- GIVEN TEXT
The proposed attempt by the Central Bank of Russia (CBR) to ban digital currencies and related operations in the country has been identified by Fitch Ratings, a platform that publishes ratings, criteria, and methodologies on global economic issues, as a double-edged move that has its ups and downs. 


The Good and Bad the Russian Ban Could Stir

According to Fitch, the CBR’s crypto ban can help forestall the risks that cryptocurrencies can pose to the broader financial ecosystem in the country. This will help provide a good soft landing for the Central Bank Digital Currency (CBDC) or Digital Ruble the CBR is looking to introduce.

However, President Vladimir Putin reportedly backs the proposal of crypto mining, rejecting the suggestion of a total ban of crypto from CBR, according to Bloomberg. Kremlin did not comment on Putin’s stance yet. 

Russia enjoys the third-largest crypto mining status, after the U.S. and Kazakhstan. Previously, Blockchain.News reported that the CBR wanted to place a blanket ban on cryptocurrencies, cryptocurrency-based transactions, and Proof-of-Work (PoW) mining activities in the country. While the plan has been staunchly opposed by top tech and political oligarchs in the country, the CBR seems resolute in trailing China which placed a similar ban on the nascent asset class last year.

- INFORMATION PROVIDED
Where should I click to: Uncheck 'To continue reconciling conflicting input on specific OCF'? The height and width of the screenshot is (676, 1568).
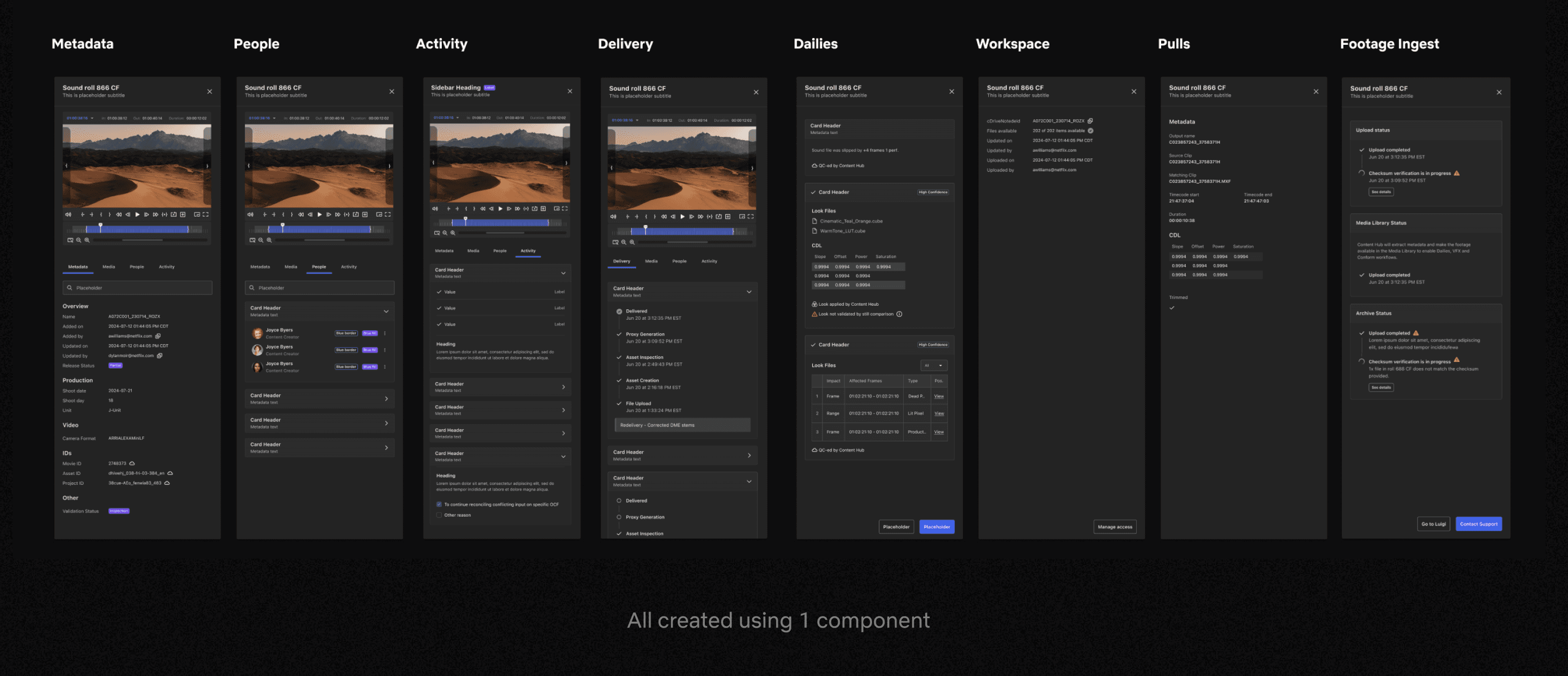pos(439,505)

- WHAT TO PRODUCE
Reproduce the passage on Russia's proposed crypto ban from "The proposed attempt" to "looking to introduce.", substituting "Bank of Russia" for "CBR".

- RESULT BELOW
The proposed attempt by the Central Bank of Russia (Bank of Russia) to ban digital currencies and related operations in the country has been identified by Fitch Ratings, a platform that publishes ratings, criteria, and methodologies on global economic issues, as a double-edged move that has its ups and downs. 


The Good and Bad the Russian Ban Could Stir

According to Fitch, the Bank of Russia’s crypto ban can help forestall the risks that cryptocurrencies can pose to the broader financial ecosystem in the country. This will help provide a good soft landing for the Central Bank Digital Currency (CBDC) or Digital Ruble the Bank of Russia is looking to introduce.